### Task set
1: In the text about software projects receiving donations, rewrite the part from "For his work" to "Neumann will receive today’s donation.", replacing "donation" with "sponsorship".
2: According to the text about software projects receiving donations, what does KOReader's night mode do?
[[ Text for analysis, beginning ]]
A project incubator that works in parallel of the @NixOS org

The Nix Community project fills the gaps that don’t fit into the broader NixOS organization. I use multiple of the Nix Community projects, both on my laptop and on my servers. This includes home-manager, disko, nixos-anywhere, nixvim, and more. Using Nix Community projects makes using NixOS even more pleasant.

The Nix Community project will receive the donation for day 14.

Day 15 - zoxide

https://github.com/ajeetdsouza/zoxide

A smarter cd command. Supports all major shells.

I’ve talked about how my work most of the time begins with opening fish, and that the first command I insert into fish is tmux. Once I’m in my tmux session, I typically use zoxide to jump directly to the directory of the project I want to work on. zoxide keeps a list of all the locations you visit in your terminal and then let’s you jump to them without typing in their absolute path. This speeds up moving around in the terminal tremendously.

For his work on zoxide, Ajeet D’Souza will receive today’s donation.

Day 16 - Restic

https://restic.net

Fast, secure, efficient backup program

I’m hosting a few servies on a home server for almost two years now and it has been great fun. But at the beginning once I had migrated off Google Docs the fact that I did not have a proper backup gave me sleepless nights. I started with some bash scripts calling rsync to move stuff to a backup computer but that only got me so far. That’s when I discovered Restic, an amazing tool that creates incremental backups and can store them in various backends including S3-compatible object storage. Moving my backups to Restic finally gave me peace of mind knowning I can always restore previous versions of all my files.

For providing Restic Alexander Neumann will receive today’s donation.

Day 17 - fzf

https://junegunn.github.io/fzf/

A command-line fuzzy finder

Once I’m in my tmux session inside of fish and have navigated to my project directory using zoxide, I typically start NeoVim using a custom alias called v. The alias uses fzf to start a fuzzy search in the current working directory, using bat to display file previews. Once I select a file it will launch NeoVim with that file. This pretty much concludes my workflow from opening the terminal to opening a file in NeoVim.

Junegunn Choi will receive today’s donation for making fzf.

Day 18 - KOReader

https://koreader.rocks

An ebook reader application supporting PDF, DjVu, EPUB, FB2 and many more formats, running on Cervantes, Kindle, Kobo, PocketBook and Android devices

KOReader is another pick from the software I use in order to get rid of big tech as much as I can. I’ve had a Kindle for almost a decade and it’s my preferred way to consume books. But using a Kindle naturally means you’re locked into Amazon’s ecosystem… Only until you liberate your Kindle by flashing KOReader onto it. KOReader has so many features, my favorite one being night mode, which will invert the colors so that the screen is mostly black with only the letters being lit in white.

The KOReader team will receive today’s donation.

Day 19 - Astro

https://astro.build

The web framework for content-driven websites.
[[ Text for analysis, end ]]
[[ Information shown, beginning ]]
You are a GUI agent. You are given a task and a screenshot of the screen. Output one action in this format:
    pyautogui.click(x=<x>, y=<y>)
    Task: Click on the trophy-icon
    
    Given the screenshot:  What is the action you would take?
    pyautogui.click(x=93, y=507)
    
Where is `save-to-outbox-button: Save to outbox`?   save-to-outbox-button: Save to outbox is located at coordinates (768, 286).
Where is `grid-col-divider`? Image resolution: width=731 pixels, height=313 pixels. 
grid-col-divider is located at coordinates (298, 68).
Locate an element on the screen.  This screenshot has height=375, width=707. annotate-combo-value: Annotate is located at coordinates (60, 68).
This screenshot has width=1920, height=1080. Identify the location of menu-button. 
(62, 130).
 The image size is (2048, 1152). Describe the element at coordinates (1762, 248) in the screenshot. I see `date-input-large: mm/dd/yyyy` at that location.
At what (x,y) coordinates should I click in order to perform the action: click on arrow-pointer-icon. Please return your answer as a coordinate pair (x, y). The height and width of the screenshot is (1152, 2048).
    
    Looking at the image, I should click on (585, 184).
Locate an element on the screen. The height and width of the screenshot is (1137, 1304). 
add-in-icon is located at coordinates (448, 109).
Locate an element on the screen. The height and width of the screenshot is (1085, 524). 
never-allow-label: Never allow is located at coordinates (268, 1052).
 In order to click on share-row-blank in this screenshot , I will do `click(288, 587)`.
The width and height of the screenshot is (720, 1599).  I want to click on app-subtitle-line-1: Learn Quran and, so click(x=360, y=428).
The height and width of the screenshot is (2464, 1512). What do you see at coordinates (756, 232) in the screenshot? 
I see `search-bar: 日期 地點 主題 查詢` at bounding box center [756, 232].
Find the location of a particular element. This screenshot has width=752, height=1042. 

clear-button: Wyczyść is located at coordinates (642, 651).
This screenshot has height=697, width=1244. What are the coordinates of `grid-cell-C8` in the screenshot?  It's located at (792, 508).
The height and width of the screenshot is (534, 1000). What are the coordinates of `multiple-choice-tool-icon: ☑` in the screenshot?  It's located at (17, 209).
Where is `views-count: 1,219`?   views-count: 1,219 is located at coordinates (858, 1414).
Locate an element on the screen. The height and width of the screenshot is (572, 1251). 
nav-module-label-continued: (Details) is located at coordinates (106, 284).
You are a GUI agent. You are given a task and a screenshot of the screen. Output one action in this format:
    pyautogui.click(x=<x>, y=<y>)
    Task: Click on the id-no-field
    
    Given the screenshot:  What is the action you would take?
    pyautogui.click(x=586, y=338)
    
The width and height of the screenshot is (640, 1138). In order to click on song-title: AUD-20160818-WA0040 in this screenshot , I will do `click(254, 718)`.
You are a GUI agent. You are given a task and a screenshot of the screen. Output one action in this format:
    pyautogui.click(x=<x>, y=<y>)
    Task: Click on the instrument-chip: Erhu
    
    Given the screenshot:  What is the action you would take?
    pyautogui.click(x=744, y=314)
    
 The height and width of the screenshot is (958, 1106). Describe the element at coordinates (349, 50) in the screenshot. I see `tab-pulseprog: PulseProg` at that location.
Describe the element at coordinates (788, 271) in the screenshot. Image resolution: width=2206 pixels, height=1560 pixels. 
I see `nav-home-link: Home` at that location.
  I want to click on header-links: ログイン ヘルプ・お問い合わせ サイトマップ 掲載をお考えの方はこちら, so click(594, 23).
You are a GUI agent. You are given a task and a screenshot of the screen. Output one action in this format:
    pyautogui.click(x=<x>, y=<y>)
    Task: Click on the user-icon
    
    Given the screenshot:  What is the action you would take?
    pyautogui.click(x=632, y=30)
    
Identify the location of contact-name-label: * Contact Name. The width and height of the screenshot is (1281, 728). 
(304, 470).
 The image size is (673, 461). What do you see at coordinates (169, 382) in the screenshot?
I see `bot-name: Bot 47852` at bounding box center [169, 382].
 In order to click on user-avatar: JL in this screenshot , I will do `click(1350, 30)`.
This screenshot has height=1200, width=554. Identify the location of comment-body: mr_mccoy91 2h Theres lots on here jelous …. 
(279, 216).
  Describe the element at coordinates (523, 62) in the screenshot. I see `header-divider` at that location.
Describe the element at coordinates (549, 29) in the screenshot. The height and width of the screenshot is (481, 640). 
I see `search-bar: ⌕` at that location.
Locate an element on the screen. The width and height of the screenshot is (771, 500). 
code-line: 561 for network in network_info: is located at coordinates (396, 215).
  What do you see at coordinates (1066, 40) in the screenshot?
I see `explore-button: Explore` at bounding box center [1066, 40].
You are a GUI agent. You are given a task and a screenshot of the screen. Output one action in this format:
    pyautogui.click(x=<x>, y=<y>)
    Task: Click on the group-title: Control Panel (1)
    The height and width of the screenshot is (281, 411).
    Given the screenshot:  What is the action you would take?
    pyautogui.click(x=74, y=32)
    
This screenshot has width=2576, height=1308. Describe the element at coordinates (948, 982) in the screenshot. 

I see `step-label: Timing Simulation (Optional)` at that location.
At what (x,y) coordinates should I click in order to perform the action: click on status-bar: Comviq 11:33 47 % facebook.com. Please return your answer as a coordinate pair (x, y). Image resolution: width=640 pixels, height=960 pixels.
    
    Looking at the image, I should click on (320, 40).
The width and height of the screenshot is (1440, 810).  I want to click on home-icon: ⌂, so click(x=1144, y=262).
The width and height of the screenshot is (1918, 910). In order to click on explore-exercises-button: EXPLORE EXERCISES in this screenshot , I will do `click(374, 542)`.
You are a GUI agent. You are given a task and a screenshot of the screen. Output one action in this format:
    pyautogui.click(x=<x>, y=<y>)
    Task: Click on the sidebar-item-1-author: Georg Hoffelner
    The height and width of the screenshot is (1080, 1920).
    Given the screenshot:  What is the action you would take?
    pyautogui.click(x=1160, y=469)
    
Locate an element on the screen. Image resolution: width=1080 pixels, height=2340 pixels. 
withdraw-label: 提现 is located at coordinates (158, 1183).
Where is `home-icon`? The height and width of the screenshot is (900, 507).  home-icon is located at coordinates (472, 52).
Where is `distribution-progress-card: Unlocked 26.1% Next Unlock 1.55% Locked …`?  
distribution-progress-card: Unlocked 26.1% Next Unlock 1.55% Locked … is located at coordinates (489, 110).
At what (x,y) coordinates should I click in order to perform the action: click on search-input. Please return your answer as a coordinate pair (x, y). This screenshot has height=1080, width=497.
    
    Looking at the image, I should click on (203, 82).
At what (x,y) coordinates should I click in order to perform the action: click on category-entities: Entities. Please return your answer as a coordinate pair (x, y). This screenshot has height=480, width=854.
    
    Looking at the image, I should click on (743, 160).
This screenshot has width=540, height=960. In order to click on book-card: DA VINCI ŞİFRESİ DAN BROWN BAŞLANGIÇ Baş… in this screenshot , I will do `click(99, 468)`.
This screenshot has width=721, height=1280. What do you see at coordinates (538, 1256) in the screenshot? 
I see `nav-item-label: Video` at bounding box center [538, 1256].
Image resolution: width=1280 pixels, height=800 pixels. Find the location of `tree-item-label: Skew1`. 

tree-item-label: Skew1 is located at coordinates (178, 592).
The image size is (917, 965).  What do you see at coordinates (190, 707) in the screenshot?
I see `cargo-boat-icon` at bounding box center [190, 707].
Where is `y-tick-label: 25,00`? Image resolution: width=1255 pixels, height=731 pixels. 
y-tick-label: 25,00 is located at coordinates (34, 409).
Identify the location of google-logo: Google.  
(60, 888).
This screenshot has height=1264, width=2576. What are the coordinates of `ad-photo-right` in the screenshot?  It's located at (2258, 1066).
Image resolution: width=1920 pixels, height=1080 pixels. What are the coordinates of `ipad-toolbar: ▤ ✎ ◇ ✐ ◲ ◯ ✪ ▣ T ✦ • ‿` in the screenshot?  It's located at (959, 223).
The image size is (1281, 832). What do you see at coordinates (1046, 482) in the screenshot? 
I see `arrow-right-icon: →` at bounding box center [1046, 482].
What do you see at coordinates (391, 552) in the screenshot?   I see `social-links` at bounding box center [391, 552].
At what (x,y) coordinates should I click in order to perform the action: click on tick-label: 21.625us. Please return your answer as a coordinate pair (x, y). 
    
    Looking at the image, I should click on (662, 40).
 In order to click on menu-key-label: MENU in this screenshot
[[ Information shown, end ]]
### Task results
1:
For his work on zoxide, Ajeet D’Souza will receive today’s sponsorship.

Day 16 - Restic

https://restic.net

Fast, secure, efficient backup program

I’m hosting a few servies on a home server for almost two years now and it has been great fun. But at the beginning once I had migrated off Google Docs the fact that I did not have a proper backup gave me sleepless nights. I started with some bash scripts calling rsync to move stuff to a backup computer but that only got me so far. That’s when I discovered Restic, an amazing tool that creates incremental backups and can store them in various backends including S3-compatible object storage. Moving my backups to Restic finally gave me peace of mind knowning I can always restore previous versions of all my files.

For providing Restic Alexander Neumann will receive today’s sponsorship.

2: It inverts the colors so that the screen is mostly black, with only the letters lit in white.